Sound of White Noise is the sixth studio album by American heavy metal band Anthrax, released in May 1993 via Elektra Records. It is the band's first album to feature vocalist John Bush, who replaced longtime Anthrax vocalist Joey Belladonna in 1992. It is also Anthrax's last studio album with longtime lead guitarist Dan Spitz. This was also the second album Bush worked on with producer Dave Jerden, as he also produced Symbol of Salvation for Bush's previous band, Armored Saint.

Overview
The album, produced by the band and Dave Jerden, includes the singles "Only", "Room for One More", "Black Lodge" and "Hy Pro Glo". This album marked a significant revision in the band's sound, with the departure of lead vocalist Joey Belladonna and the introduction of grunge influences. Jerden was known for producing the likes of Alice in Chains and Jane's Addiction.

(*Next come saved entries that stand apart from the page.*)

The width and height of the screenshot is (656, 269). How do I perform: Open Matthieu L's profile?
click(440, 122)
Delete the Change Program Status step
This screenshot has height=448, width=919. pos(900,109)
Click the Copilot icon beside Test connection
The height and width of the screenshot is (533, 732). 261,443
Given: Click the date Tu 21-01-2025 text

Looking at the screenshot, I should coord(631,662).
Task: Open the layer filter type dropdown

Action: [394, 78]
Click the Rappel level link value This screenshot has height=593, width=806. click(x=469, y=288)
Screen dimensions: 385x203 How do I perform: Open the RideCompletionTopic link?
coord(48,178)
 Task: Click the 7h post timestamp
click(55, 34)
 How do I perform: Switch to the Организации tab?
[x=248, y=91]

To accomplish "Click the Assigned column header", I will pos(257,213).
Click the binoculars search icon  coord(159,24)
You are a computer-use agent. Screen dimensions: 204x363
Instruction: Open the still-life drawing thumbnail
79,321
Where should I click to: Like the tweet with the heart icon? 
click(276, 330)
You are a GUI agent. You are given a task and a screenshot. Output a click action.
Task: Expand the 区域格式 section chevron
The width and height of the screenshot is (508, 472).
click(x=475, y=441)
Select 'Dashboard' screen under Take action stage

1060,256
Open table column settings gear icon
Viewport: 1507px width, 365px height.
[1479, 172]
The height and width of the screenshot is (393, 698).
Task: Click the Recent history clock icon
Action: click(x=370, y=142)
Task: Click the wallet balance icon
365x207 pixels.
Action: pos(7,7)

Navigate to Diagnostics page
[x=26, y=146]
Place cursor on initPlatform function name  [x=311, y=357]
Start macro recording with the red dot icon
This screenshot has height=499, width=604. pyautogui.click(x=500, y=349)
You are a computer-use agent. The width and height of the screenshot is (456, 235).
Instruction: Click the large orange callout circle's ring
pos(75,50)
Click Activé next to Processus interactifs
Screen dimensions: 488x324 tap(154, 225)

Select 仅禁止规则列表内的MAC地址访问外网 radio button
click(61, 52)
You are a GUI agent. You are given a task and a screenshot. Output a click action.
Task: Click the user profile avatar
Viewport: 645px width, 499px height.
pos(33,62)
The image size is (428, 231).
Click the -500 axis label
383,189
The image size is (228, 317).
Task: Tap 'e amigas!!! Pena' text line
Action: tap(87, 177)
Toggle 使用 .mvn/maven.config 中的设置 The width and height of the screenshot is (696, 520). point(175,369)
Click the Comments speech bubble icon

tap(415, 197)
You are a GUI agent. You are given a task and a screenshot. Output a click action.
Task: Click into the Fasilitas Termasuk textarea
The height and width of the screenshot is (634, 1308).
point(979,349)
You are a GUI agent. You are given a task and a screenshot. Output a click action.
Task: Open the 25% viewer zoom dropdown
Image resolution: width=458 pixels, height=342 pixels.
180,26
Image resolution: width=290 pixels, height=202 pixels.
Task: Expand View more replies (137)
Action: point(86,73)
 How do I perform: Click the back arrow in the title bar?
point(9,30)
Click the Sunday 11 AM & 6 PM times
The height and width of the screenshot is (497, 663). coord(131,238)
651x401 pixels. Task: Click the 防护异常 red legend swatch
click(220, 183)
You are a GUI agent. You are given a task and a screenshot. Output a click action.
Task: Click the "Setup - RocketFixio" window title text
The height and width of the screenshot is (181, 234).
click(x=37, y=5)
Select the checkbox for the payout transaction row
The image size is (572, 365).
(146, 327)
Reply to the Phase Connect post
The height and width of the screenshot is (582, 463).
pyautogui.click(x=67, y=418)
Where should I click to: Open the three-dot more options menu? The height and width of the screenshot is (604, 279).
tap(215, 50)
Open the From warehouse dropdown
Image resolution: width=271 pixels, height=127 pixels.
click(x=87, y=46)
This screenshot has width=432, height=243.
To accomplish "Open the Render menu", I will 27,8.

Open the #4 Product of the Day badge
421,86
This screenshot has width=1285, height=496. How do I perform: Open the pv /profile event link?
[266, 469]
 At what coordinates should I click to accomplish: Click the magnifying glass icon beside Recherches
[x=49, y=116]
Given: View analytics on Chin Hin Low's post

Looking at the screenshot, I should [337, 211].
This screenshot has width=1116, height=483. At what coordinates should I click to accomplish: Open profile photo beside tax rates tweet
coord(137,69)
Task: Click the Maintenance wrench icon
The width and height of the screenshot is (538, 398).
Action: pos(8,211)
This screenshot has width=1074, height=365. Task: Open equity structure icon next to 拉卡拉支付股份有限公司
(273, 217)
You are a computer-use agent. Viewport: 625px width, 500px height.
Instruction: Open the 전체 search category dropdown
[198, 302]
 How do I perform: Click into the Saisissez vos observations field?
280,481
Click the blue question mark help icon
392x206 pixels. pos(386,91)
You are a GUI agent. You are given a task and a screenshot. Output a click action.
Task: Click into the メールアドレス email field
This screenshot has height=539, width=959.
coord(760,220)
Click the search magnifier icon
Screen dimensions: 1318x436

With Sound of White Noise, Anthrax moved away from the rapid-fire thrash metal that had defined their earlier output. Their new sound drew on the more straightforward style of Armored Saint (Bush co-wrote all the songs) and often emphasized more melodic songwriting. White Noise continued the trend started on 1990's Persistence of Time of abandoning the humor of Anthrax's 1980s albums in favor of a more serious or earnest tone. Songs like the walloping "Only" and stuttering, stop-start dynamics of "Hy Pro Glo" maintained a level of aggression on par with anything else the band recorded, but in a different alternative metal style. Other songs found Anthrax exploring new territory, like the mid-tempo "Room for One More", and the atmospheric "Black Lodge" (inspired by the Twin Peaks TV series and featuring keyboardist Angelo Badalamenti). Bush's lower-pitched, darker vocal style also was a drastic change from Belladona's. During the recording of the album, the band also produced the songs "Poison My Eyes" and a cover of the Smiths song "London" (both would be featured on the soundtracks to the movies Last Action Hero and Airheads, respectively).

Reception

Dave Connolly reviewed the album on behalf of AllMusic and called it "surprisingly melodic" but "predictably pummeling" and the music "relentless". He commends the overall quality of the songs on the album before settling on "Only" as the best overall, but calls out several other tracks for praise as well. Canadian journalist Martin Popoff praised the performance of new singer John Bush and the production by Dave Jerden and defined the album's music "top-flight, state-of-the-art metal, fortified by the band's usual societal concerns, here elevated to eloquent outrage at man's crumbling morality." Spin critic John Wiederhorn described the album as "a good typical heavy-metal record." Nevertheless, he also noted that the album "doesn't wander beyond the sound of its dark, moody intros and tuneful, galloping rhythms." Tom Sinclair of Rolling Stone described the album as "a powerful comeback from a group that never went away."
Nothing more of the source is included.